The Liverpool City Region is also expected to face the tightest restrictions under the new three-tier system, which will classify regions as being on “medium”, “high” or “very high” alert. Steve Rotheram, the city region’s mayor, says negotiations have taken place through the night but no deal has been agreed yet.

Manchester City Council leader Sir Richard Leese said the region was waiting to find out if they would be able to stay in tier two, and is arguing that the government has not presented any evidence that hospitality is responsible for spreading COVID-19 in the area.

It reflects a growing divide between different parts of the country over the blanket shutting down of businesses, which local mayors say would be devastating in the long-term. Gyms, casinos and pubs are among the businesses expected to be impacted by the top-level restrictions, with new curbs to be reviewed after a month.

Tougher measures were already introduced in Scotland last Friday, including the closure of pubs and restaurants across the central belt, while the Welsh government has said the next few days could see tougher lockdown measures coming in.

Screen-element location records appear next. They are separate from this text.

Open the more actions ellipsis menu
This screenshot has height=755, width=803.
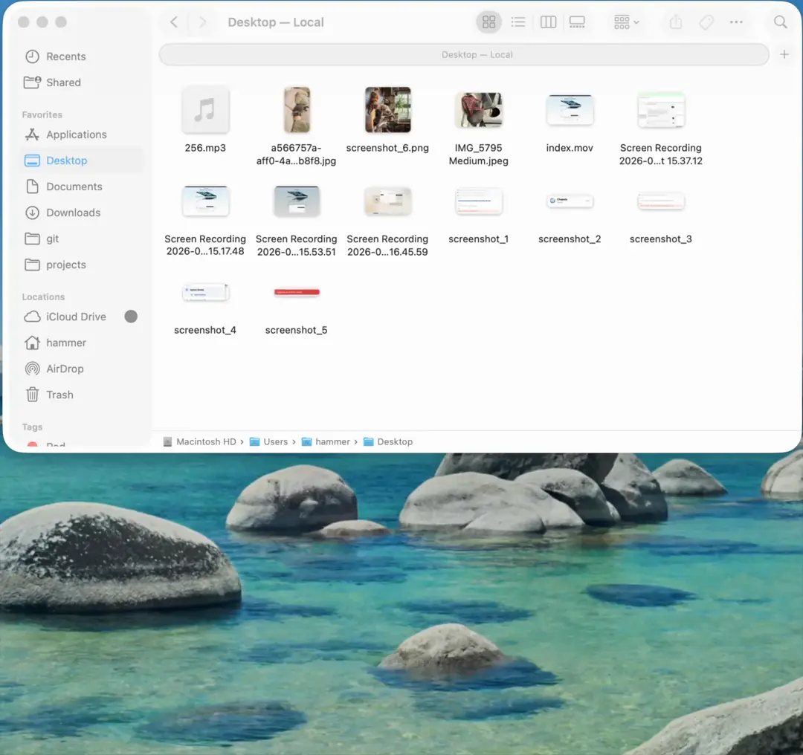[736, 22]
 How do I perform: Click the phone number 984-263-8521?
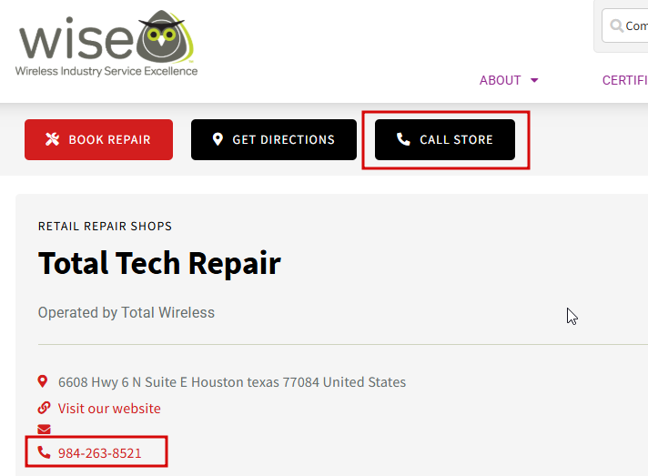[99, 453]
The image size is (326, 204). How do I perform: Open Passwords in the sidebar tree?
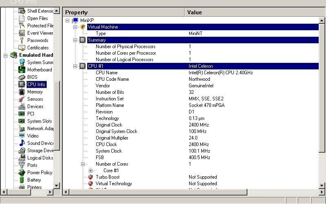[37, 40]
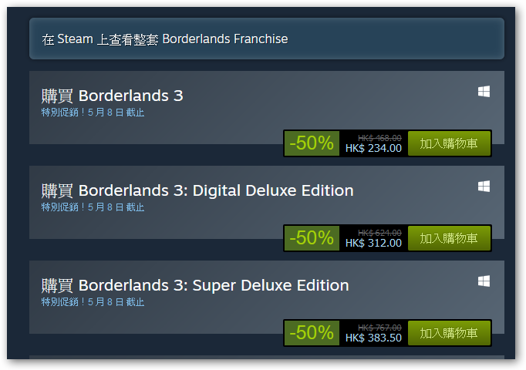Viewport: 526px width, 370px height.
Task: Click the -50% badge for Digital Deluxe Edition
Action: click(312, 238)
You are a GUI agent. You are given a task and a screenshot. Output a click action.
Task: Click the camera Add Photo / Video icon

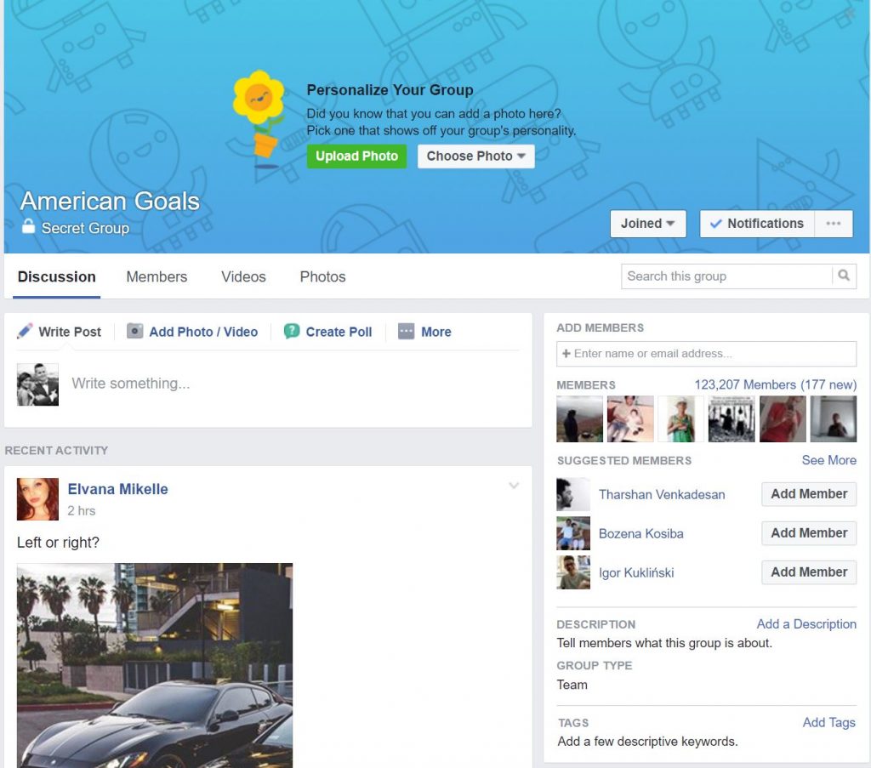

On Sunday, 12,872 people in the UK were reported to have tested positive for coronavirus – around 2,294 fewer than on Saturday – and there were a further 65 deaths – down from 81 on Saturday.

“This is a nationwide phenomenon now that rates are changing upwards across the UK,” said Professor Jonathan Van-Tam, the Deputy Chief Medical Officer for England and one of the government’s key advisers.

He also warned that the virus was now spreading from younger age groups into those aged over 60.

“And this is again of significant concern… because of course the elderly suffer a much worse course with COVID-19, they are admitted to hospital for longer periods, and they are more difficult to save,” he said.

His comments during a briefing on Monday come a day after he warned that the UK was heading into a coronavirus headwind.

Another senior adviser, Peter Horby, chairman of the government advisory group Nervtag, said a second national lockdown was a possibility when asked by the BBC.

“The numbers are not looking good at all. We’ve got increasing cases, increasing hospitalisations, both in younger adults but also in the elderly — those most at risk — and we are starting to see the number of deaths increase as well,” he said.

Asked during the interview if the UK faced a second national lockdown, he said: “I think that’s a possibility and we have to do what we can to avoid that at all costs.”